- TEKS -

================================

Saat ini, korupsi politik bisa dilakukan oleh siapa saja dan kelompok politik mana saja mengingat fragmentasi kekuatan politik di era demokrasi elektoral. Sejumlah pintu masuk menganga hingga kerap menarik minat para koruptor. Pertama, sirkulasi jabatan strategis di pemerintahan seperti di sejumlah kementrian yang memungkinkan pengendalian uang rakyat untuk berubah fungsi menjadi basis logistik parpol atau kandidat. Hal ini juga berlaku pada posisi-posisi penting di perusahaan Badan Usaha Milik Negara (BUMN), Bank Indonesia dan sejumlah aset negara lainnya yang biasanya teramat rentan untuk dikuasai dan dikendalikan oleh para koruptor.

================================

- BAHAN YANG DISEDIAKAN -
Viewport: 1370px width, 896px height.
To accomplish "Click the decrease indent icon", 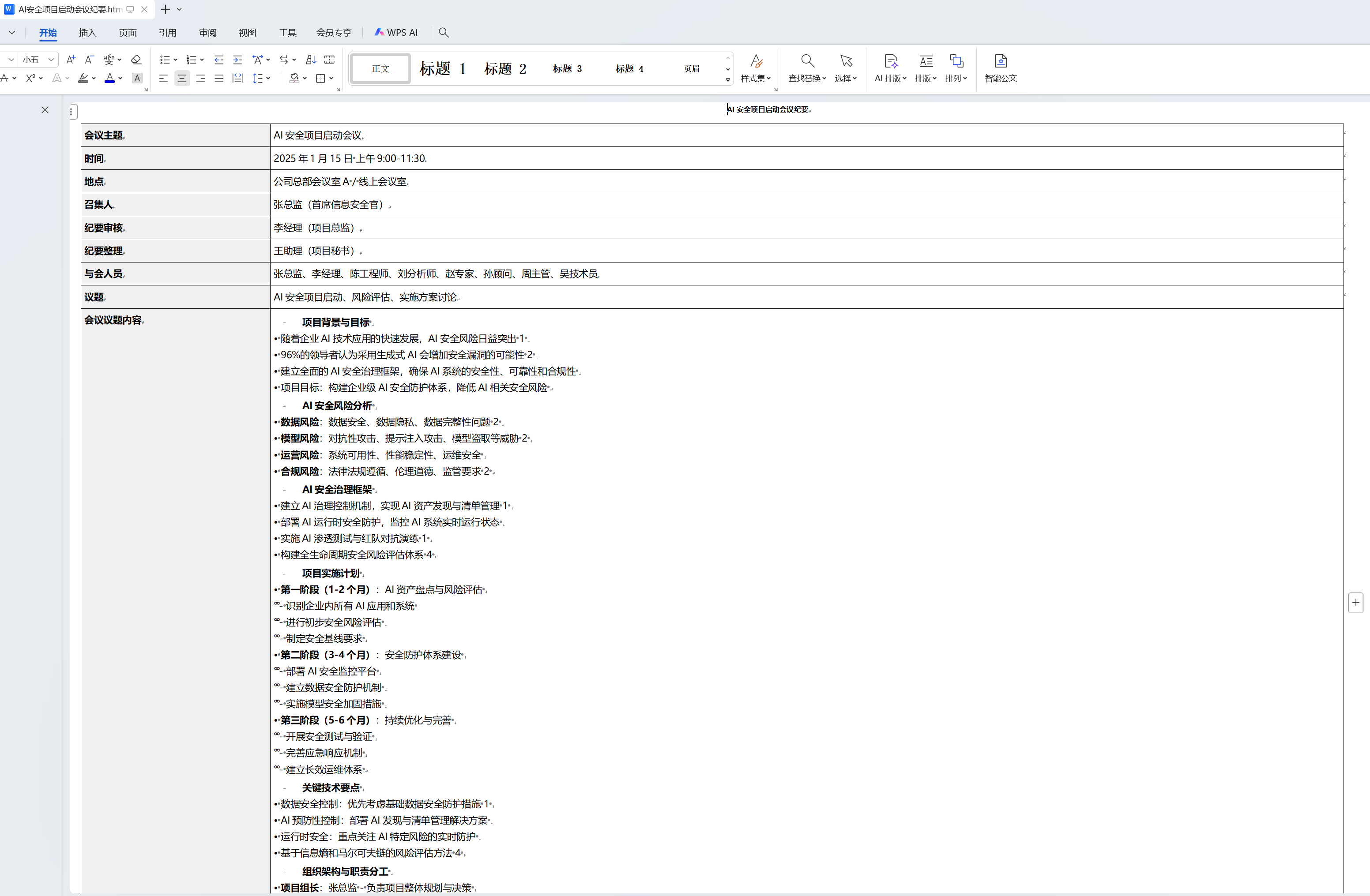I will click(x=219, y=60).
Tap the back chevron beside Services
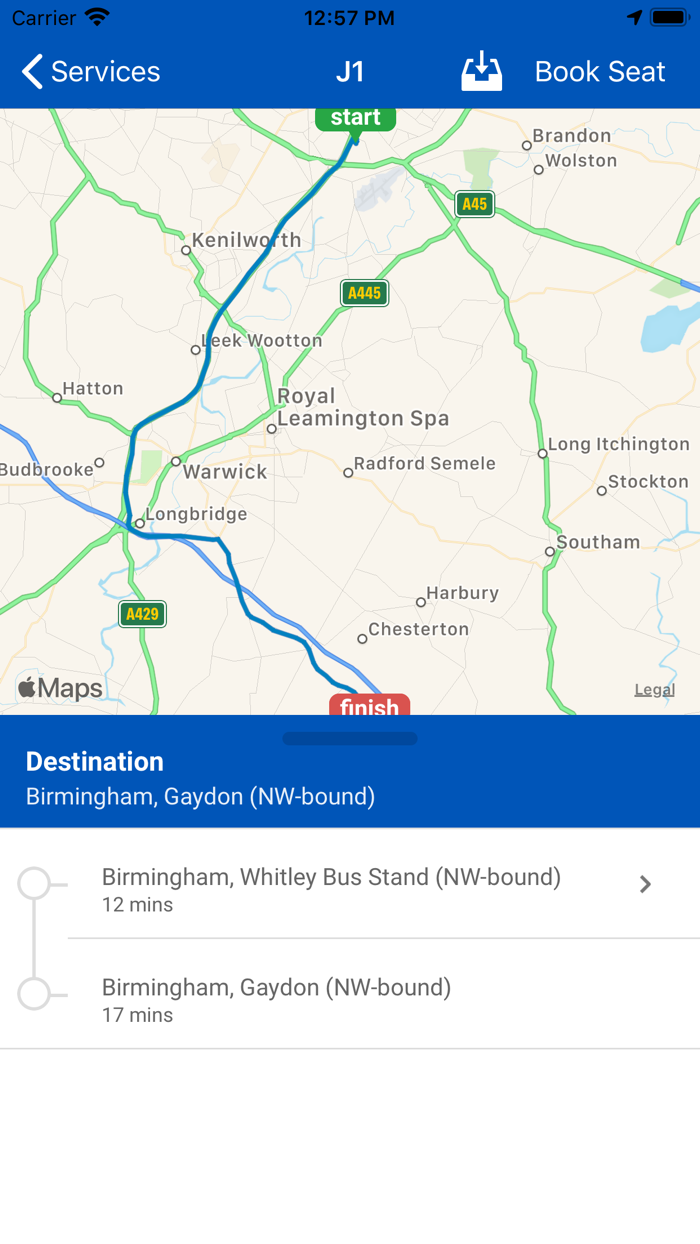Image resolution: width=700 pixels, height=1244 pixels. (x=30, y=71)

================================

- TUGAS -
Tulis lanjutan teks tentang korupsi politik di atas, dimulai tepat setelah kalimat terakhirnya.

- JAWABAN TERTULIS -
Kedua, dalam penyusunan, pengalokasian dan pendistribusian anggaran. Kerapkali terjadi politik transaksional, mark up proyek, dan pengaturan ilegal dalam anggaran. Ketiga, korupsi politik juga kerap terjadi dalam proses penyusunan dan pengesahan UU, Peraturan Pemerintah, Peraturan Daerah dan sejumlah kebijakan publik lainnya. Korupsi terjadi karena kepentingan para pihak baik pengusaha swasta, pihak asing maupun institusi pemerintah sendiri dalam lolosnya sebuah regulasi.
Oleh karena itu ungkapan “di jajah bangsa sendiri” bukanlah isapan jempol belaka, semua terasa nyata. Koruptor dan komprador telah berkolaborasi berstrategi dan memainkan pola dengan kejamnya telah memakan secara illegal kekayaan Negara,seharusnya di pergunakan untuk kemaslahatan bersama. Mereka telah mengkhianati cita-cita pendirian republik yang menginginkan keadilan dan kesejahteraan untuk semua warga Negara Indonesia.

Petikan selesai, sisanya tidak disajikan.